Each line in the records below that has the word "screenshot" should be copied.

§ RECORDS FOR THIS TASK
BEGIN

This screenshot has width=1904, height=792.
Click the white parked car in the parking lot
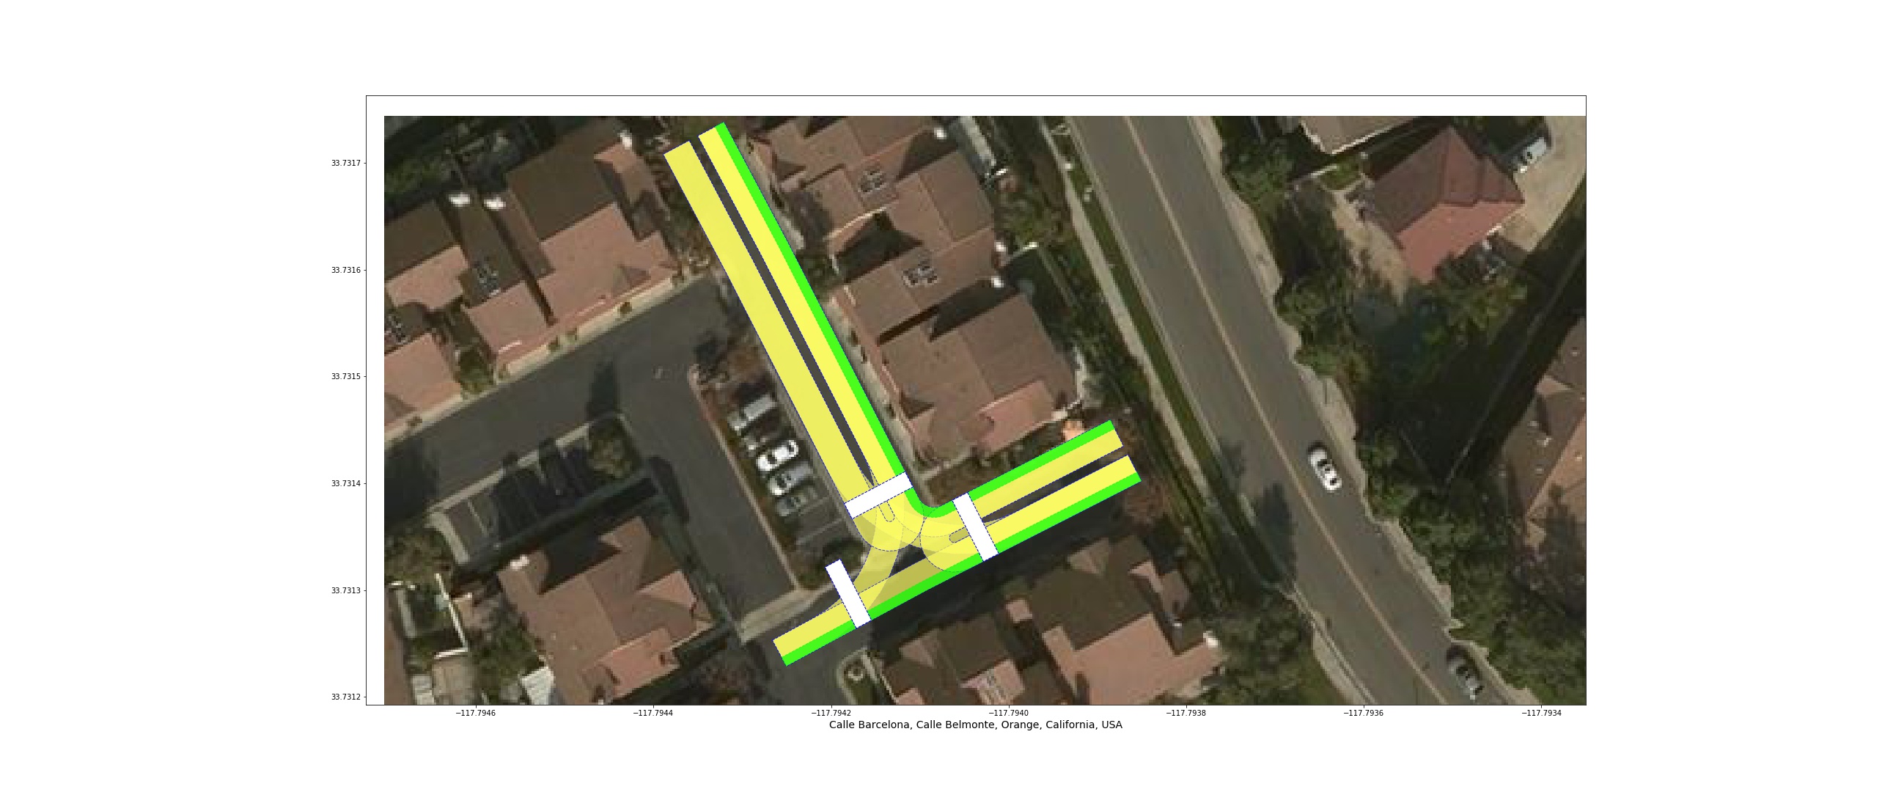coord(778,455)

END
BEGIN

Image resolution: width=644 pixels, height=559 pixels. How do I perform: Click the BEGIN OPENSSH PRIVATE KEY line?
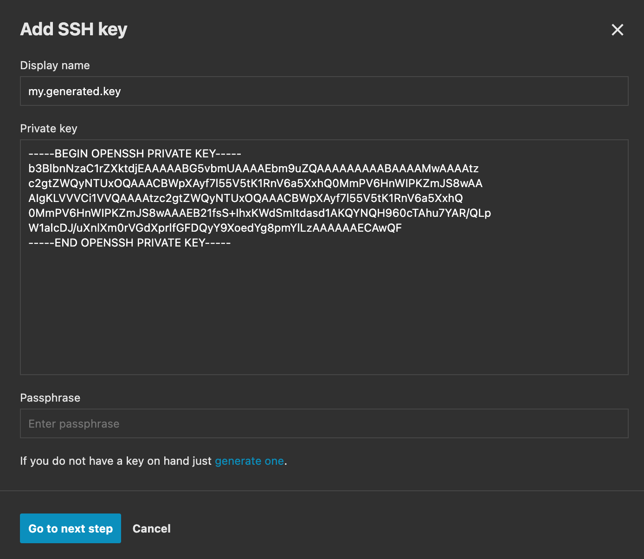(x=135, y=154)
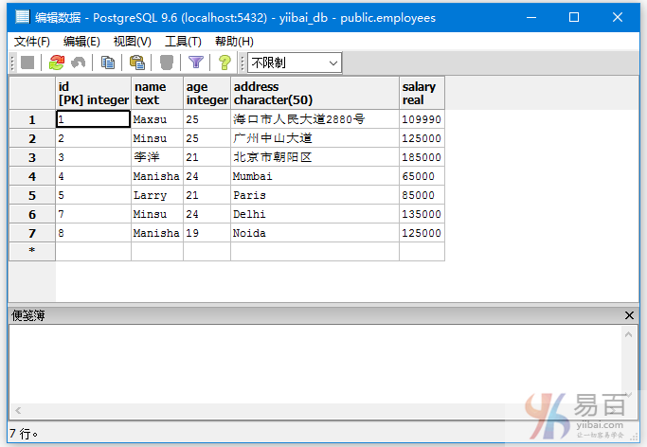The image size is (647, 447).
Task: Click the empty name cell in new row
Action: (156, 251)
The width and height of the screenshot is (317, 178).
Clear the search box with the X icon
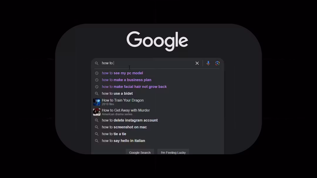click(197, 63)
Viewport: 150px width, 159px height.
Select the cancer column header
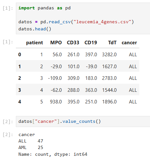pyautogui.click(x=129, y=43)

END

§ RESPONSE
This screenshot has width=1904, height=792.
The width and height of the screenshot is (317, 178).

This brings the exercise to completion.